**** GIVEN ENTRIES

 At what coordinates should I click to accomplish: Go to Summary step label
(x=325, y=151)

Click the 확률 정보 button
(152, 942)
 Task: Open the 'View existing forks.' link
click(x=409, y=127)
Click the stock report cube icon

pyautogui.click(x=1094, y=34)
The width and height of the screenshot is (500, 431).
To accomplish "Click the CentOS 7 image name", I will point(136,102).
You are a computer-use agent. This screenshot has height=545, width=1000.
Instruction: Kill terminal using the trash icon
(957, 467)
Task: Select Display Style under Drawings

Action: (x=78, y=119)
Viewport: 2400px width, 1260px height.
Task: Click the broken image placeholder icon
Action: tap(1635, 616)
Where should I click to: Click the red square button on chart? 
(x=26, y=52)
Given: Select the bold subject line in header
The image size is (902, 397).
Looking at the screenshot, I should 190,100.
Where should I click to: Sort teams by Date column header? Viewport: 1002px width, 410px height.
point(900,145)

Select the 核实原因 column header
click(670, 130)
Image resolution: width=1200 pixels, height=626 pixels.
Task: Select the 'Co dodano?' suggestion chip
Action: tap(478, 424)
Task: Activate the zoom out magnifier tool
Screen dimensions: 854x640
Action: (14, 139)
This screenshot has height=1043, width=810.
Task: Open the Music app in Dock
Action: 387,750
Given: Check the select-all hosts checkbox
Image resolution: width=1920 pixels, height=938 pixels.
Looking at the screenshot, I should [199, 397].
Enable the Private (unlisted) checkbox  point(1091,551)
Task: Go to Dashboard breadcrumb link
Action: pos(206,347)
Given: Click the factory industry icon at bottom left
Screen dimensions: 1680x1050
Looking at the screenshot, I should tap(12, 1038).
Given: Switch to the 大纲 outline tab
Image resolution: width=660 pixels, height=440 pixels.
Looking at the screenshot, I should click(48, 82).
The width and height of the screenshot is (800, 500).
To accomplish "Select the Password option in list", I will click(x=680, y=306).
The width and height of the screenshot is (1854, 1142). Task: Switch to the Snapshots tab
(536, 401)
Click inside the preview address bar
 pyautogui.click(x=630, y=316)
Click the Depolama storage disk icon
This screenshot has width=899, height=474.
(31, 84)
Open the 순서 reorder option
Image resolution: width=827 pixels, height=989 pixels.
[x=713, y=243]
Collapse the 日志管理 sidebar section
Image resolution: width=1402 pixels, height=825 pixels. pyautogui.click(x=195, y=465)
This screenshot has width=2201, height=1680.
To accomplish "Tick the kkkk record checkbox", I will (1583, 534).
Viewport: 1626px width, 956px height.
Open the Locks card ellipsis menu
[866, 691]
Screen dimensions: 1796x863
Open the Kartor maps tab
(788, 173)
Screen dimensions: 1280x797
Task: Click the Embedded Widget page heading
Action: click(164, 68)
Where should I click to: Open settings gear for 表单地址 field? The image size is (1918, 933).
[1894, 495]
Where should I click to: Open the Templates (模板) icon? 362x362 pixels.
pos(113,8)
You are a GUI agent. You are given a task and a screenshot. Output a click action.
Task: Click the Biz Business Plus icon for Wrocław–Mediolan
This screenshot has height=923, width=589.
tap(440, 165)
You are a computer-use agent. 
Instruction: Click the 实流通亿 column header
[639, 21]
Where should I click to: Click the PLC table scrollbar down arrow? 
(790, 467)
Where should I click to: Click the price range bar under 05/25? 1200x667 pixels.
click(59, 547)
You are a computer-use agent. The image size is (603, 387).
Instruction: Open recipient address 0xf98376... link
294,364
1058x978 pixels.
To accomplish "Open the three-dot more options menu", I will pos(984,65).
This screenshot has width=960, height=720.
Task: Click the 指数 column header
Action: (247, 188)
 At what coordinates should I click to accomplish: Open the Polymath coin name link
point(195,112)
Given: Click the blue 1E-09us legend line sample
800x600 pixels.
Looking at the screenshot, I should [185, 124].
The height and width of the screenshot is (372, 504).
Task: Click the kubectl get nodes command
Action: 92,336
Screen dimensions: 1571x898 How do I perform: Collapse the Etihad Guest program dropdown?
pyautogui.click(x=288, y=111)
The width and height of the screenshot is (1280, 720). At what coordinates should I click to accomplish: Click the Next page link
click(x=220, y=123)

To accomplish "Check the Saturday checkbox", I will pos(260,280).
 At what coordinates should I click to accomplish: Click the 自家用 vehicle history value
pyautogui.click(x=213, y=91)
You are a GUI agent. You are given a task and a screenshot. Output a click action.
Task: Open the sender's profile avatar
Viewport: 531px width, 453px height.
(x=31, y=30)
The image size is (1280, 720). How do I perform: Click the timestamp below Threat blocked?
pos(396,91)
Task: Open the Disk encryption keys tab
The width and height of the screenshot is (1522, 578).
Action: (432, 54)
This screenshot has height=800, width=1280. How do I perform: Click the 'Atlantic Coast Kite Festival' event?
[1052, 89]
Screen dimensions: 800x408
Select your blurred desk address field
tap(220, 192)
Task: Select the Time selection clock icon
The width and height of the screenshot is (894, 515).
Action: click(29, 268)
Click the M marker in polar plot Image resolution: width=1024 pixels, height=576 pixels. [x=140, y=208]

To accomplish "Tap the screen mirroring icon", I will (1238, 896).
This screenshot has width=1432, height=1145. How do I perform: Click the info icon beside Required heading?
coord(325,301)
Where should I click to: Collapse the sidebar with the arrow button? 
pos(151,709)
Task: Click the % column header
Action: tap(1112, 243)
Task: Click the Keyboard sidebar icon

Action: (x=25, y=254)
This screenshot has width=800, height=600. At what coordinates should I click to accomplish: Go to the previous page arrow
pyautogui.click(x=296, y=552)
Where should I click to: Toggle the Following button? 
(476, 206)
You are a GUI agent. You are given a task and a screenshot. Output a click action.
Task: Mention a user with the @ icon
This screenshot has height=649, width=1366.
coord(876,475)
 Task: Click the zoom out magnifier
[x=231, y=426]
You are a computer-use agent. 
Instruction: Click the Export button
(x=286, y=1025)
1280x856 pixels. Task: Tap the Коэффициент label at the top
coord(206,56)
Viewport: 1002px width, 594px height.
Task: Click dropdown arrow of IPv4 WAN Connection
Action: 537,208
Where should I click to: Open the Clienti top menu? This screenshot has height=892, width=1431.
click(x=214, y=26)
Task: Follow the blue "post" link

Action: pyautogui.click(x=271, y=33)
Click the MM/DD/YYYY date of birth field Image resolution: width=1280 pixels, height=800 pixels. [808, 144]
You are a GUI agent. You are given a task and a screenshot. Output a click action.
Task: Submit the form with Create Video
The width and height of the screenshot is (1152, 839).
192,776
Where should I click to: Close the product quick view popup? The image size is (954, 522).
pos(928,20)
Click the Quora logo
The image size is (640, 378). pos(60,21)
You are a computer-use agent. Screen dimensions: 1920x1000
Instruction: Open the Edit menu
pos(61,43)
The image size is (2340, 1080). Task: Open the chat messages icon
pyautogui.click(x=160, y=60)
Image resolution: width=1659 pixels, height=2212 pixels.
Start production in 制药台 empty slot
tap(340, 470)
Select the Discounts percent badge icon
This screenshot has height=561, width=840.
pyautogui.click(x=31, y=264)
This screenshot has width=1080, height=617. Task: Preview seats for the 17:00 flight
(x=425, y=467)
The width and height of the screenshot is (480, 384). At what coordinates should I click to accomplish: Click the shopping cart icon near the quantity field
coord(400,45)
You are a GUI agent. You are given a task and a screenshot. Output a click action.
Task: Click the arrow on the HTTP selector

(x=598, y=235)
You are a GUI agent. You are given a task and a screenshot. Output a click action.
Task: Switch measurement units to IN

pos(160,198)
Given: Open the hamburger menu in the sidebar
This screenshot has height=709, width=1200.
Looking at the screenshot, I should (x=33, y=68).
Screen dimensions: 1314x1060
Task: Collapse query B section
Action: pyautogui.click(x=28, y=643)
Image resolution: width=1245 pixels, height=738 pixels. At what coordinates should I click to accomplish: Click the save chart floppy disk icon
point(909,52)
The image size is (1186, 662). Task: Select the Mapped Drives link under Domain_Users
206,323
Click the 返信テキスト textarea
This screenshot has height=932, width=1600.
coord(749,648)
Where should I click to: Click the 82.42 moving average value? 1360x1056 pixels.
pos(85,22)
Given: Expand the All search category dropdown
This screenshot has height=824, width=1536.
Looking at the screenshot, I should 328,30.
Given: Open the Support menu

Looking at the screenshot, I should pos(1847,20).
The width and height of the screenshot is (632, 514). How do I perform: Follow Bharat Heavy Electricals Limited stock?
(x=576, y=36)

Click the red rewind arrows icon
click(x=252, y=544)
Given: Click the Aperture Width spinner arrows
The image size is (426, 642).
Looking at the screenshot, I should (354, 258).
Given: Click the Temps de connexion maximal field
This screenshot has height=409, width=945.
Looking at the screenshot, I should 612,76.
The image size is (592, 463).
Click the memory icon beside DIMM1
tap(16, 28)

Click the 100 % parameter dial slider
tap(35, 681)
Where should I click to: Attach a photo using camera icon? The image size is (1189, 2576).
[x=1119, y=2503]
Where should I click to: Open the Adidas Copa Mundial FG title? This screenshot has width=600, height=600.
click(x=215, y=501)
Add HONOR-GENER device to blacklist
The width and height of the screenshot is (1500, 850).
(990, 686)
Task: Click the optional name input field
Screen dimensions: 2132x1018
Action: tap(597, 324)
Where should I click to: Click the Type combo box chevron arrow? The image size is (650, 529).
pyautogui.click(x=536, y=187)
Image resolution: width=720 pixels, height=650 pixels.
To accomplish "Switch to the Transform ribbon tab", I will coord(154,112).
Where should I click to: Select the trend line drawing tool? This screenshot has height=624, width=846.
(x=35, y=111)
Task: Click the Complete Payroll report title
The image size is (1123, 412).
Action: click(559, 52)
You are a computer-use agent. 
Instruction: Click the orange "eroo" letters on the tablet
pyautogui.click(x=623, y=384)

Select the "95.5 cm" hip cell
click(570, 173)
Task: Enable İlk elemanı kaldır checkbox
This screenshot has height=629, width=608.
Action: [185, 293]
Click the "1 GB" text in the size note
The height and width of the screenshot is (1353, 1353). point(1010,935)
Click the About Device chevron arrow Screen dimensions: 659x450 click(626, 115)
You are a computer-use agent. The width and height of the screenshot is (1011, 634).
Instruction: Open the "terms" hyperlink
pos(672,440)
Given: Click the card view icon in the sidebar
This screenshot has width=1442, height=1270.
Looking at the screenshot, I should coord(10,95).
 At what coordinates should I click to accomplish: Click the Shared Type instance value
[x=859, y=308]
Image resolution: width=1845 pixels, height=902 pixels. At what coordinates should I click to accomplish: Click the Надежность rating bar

********

WHAT YOU NEED TO DO → In the entries above, find every line with the word "computer" and list it.

SOLUTION FOR THIS PROBLEM →
You are a computer-use agent. This screenshot has height=545, width=1000.
You are a computer-use agent. 
You are a computer-use agent. The image size is (603, 387).
You are a computer-use agent. 
You are a computer-use agent. Screen dimensions: 1920x1000
You are a computer-use agent. 
You are a computer-use agent. The width and height of the screenshot is (1011, 634).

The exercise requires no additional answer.